Importantly, the project also created an infrastructure that can be used for future linkages, enabling the government to move quickly to combine data sources whenever a public health threat arises.

Shining a light on how COVID-19 vaccines protect Americans’ health

Linking data in new ways is helping us understand how COVID-19 vaccines protect people’s health in the real world.

Before COVID-19, vaccine effectiveness studies required extensive follow-up with patients and their providers to obtain vaccine histories — a process which was both time- and labor-intensive. The COVID-19 Public Health Emergency and CDC Provider Agreement drastically increased the quality of data in state and local vaccine registries, also known as immunization information systems (IIS). Providers, including large healthcare systems and electronic healthcare record (EHR) systems, set up bi-directional linkages with state and local IIS, allowing data on doses received to be automatically transferred between the systems.

To better understand how COVID-19 vaccines work, CDC found automated ways to improve the quality of the data. For example, CDC partnered with large healthcare systems that had bi-directional linkage with state and local IIS. With these connections, we were able to routinely assess vaccine effectiveness of the primary series and monovalent and bivalent boosters. The scale and timeliness of this effort was only possible due to linkages between IIS and EHR systems.

In addition, many state and local health departments are able to link case surveillance data to their IIS data and identify the vaccination status of people who test positive for COVID-19. CDC has partnered with these jurisdictions, who represent a large proportion of the U.S. population and all regions of the country, to monitor rates of COVID-19 cases and deaths by vaccination status.

Findings from these efforts have shown that:

  • Vaccinated groups have overall lower risk of dying from COVID-19 and testing positive for SARS-CoV-2 compared with people who were unvaccinated.
  • People who have been vaccinated with an updated (bivalent) booster dose have lower rates of dying from COVID-19. and slightly lower rates of testing positive for COVID-19, compared with people who were vaccinated but had not received an updated booster dose.
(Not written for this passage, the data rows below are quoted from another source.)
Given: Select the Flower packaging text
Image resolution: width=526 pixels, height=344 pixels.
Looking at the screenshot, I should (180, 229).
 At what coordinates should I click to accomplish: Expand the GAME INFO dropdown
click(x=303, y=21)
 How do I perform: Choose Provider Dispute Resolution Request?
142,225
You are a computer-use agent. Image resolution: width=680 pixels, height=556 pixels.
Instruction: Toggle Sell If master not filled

CDC has also been able to use privacy-preserving record linkage (PPRL) technologies to link de-identified vaccination data reported by US pharmacies participating in the Federal Retail Pharmacy Program. This linkage enabled the use of de-identified clinical data to study the association between differing levels of COVID-19 vaccination status with health outcomes. Studies like this Clinical Infectious Diseases article, which looked at relative effectiveness of three different COVID-19 vaccination series, demonstrate the utility of PPRL in combining disparate de-identified healthcare datasets for advancing clinical and public health research.

CDC continues to monitor how well the vaccines are working in the real world and uses these data to inform vaccine policy. However, the end of the Public Health Emergency and the beginning of COVID-19 vaccine commercialization will impact the amount of vaccination providers who enter data into the IIS, and therefore our ability to access timely data to understand vaccine effectiveness.